Clicktivism under scrutiny

The report warns against unfocused mass email campaigns. Concerns about the way data will be used fuels doubts about the integrity of e-campaigning or ‘clicktivism’, while many decision makers report that charities appear to use e-campaigning not because they think it is effective but to shore up their reputation in the eyes of their supporters.

“The overuse of the same digital campaigning tactics have led to a desensitisation of these methods by decision makers. But, more than that, they have led to an active mistrust of the charity sector,” says the Social Change Agency.

Moreover, the report says the voices of those with lived experience are often inadequately represented in charity digital campaigns.

“Digital campaigners often work in silos, away from those with lived experience (and even organisational colleagues); those with lived experience are inadequately supported in participating in campaigning; and charities are often poor in identifying which of their campaigning supporters are able to offer lived experience.”

Those with lived experience of an issue are the very people that should benefit hugely from the rise of digital, says the report. Their voices can be amplified through the multitude of channels and can be effective agents of change instead of passive case studies.

But right now, these voices of lived experience are being overshadowed by the sheer volume of voices that digital campaigning permits, the report warns.

A toolkit for change

Alongside the findings and pointing out areas of bad practice, the report includes a raft of recommendations for the charity sector, technology providers and for MPs to begin rebuilding broken trust and create more effective e-campaigns. It is accompanied by a toolkit which allows charities to interrogate their digital campaigning practices and examine in which digital campaigning tactic they are excelling and in which areas there is a need for improvement.

Campaigns need to be easy, inclusive and connective. Recommendations include designing alternative KPI models, creating an integrated communications plan, ensuring the public affairs team include those with lived experience of a cause, and fostering an atmosphere of collaboration across organisations.

Many of the recommendations also bring digital campaigning into the context of governance, organisational structure and funding restrictions.

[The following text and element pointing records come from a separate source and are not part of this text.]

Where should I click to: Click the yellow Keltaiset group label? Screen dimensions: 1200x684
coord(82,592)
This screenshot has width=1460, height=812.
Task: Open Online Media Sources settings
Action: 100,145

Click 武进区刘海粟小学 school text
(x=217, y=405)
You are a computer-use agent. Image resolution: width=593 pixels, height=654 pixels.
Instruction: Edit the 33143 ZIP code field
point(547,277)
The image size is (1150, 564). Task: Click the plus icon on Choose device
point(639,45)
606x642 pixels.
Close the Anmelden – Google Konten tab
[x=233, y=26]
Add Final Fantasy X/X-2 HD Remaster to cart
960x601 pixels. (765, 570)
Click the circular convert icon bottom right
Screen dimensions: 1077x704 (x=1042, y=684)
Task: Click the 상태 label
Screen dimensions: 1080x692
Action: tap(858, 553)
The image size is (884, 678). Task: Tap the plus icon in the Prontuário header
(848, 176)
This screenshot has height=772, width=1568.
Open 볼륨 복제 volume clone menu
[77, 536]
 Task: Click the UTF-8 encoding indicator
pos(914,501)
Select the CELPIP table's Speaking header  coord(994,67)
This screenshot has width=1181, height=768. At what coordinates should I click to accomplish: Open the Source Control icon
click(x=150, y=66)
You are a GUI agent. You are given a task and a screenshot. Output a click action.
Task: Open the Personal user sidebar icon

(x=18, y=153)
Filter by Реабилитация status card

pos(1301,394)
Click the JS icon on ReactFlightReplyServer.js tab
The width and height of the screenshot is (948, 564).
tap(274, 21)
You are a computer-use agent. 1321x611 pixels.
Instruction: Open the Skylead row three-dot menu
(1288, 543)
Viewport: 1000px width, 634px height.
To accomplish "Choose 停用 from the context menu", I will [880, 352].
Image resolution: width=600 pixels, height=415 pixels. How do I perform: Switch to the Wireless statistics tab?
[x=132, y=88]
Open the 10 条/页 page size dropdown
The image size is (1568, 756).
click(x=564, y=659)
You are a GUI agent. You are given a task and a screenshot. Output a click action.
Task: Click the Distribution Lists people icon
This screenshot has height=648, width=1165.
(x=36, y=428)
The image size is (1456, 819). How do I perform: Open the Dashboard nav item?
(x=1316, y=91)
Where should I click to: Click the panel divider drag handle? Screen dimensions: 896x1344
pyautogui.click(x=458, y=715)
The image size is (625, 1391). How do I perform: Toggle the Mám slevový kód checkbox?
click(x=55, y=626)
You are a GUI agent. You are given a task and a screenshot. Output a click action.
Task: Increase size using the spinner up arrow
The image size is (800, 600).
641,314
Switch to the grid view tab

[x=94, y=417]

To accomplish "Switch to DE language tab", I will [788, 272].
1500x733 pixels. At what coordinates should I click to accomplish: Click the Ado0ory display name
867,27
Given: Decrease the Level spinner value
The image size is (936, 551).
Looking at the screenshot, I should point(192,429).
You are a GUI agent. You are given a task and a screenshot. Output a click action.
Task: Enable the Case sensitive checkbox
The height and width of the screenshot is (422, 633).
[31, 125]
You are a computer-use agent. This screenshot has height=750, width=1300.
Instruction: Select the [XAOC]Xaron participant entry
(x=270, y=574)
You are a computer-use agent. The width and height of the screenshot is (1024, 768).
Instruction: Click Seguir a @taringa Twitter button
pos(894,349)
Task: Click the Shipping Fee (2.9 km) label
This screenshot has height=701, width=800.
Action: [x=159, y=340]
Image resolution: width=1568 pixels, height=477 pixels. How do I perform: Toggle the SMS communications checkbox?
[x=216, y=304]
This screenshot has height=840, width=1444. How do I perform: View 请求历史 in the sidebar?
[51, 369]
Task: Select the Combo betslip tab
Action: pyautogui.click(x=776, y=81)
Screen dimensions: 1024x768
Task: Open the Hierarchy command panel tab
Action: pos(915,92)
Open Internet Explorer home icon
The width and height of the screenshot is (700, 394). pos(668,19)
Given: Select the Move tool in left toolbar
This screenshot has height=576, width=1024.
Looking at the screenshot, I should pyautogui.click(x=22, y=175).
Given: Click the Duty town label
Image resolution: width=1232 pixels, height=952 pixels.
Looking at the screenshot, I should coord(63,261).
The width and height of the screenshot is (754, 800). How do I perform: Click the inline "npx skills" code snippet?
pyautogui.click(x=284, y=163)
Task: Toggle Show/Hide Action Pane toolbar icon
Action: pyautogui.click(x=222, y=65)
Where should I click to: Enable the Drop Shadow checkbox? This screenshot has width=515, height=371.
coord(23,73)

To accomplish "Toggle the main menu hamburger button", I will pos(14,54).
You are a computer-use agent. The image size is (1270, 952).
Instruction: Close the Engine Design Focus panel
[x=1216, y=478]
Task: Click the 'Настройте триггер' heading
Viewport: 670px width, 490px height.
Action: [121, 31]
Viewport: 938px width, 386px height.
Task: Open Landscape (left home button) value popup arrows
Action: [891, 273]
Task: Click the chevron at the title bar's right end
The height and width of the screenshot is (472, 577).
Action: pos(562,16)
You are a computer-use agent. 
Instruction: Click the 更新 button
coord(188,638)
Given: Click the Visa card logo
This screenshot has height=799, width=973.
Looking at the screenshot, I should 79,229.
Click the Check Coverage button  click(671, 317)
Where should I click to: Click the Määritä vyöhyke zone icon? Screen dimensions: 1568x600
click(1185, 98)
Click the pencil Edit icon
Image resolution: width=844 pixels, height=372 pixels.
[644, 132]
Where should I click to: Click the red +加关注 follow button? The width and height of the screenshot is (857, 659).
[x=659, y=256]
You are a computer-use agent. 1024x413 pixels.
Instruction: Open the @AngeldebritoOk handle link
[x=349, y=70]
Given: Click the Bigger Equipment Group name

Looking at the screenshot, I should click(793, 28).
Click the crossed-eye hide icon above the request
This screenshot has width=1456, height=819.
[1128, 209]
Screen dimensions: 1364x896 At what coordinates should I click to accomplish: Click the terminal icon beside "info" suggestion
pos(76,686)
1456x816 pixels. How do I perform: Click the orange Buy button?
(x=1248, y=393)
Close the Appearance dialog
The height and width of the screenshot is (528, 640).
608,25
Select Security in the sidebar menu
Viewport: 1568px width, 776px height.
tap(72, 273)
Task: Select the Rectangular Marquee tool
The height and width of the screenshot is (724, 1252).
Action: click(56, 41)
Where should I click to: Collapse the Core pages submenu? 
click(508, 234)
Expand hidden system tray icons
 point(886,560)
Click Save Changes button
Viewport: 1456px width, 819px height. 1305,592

Esther Foreman, Director of The Social Change Agency explains why this report is relevant for charities now:

“This research has come at an important time. As innovations in technology offer endless possibilities for digital campaigning, charities need to be aware of who is being left behind. The mass email model is broken, and it has impacted on those with lived experience the most. Our Lost Voices toolkit helps charities to interrogate their digital campaigning practices, so that any new innovation will centre the voices of lived experience.”